И вот мы в черном с ног до головы населенный пункт окружаем и начинаем ну совсем как фашистские гады подворовой обход.
Обнадеживали две вещи. Деревня состояла из достаточно ограниченного количества домов, мальчишек десяти лет и в ней было и того меньше. То есть ровным счетом два. И одного из них звали Колька, а другого Васька, и в третьей, если не изменяет память, избе мы Васю вот этого и обнаружили.

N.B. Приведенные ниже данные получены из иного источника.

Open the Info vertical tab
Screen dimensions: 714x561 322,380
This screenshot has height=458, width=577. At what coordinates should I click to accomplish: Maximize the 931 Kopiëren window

Семейство в панике. Не столько от нашего визита, сколько от того, что приволок с прогулки отпрыск. Конфискуем автомат, выходим из деревни: на равнине – снег клубами, и сквозь беснующуюся эту взвесь танком движется на нас майор Бурковский. Мы – на лыжню…
– Стоять! – майор орет, – Что вы тут делаете? Пятая рота пришла, седьмая пришла – шестой нет! – и – по матери нас.
Дурака включаем: – «Товарищ, майор, заблудились. Лыжню замело, флажков не видать», бегом на исходную, а там… Начальник училища, зам. начальника училища… ЧП – рота пропала!
«Следствие» провести поручают полковнику Мельниченко. Командиру учебной части. Нос с горбинкой, форма как литая сидит, слова чеканит, вообще вся выправка вышколенного немецкого офицера. Мы его Гансом звали, хотя честь он отдавал на американский манер.
– Объяснитесь, – предлагает.
Мы на своем стоим: заблудились. Намертво стоим и дружно – от рядовых до командиров отделений.
–Дистанцию перебежать! – отдает приказ Мельниченко, осознав, что правды и ему не добиться. И рота вместо того, чтобы идти в увольнительную, все следующее воскресенье потеет на лыжне. Вся. Из – за меня по сути. Ни словом, ни взглядом не упрекнули. Но мучился я страшно. Еще и из-за Ани, как понимаете.
Как это нынешние говорят? Подсел? На Аню я подсел капитально. Зависимость была наркотическая. Хотя мы не спали. До койки дело еще не дошло, но уже целовались.
И все часы увольнительных я озабочен был тем, чтобы найти возможность с Аней уединиться. Публичный поцелуй по тем временам рассматривался как крайняя степень падения. Да мы бы и не рискнули. Хотя когда собирались своей компанией вдали от глаз взрослых вели себя довольно ракрепощенно. В бутылочку вообще лет, наверное, с четырнадцати играли.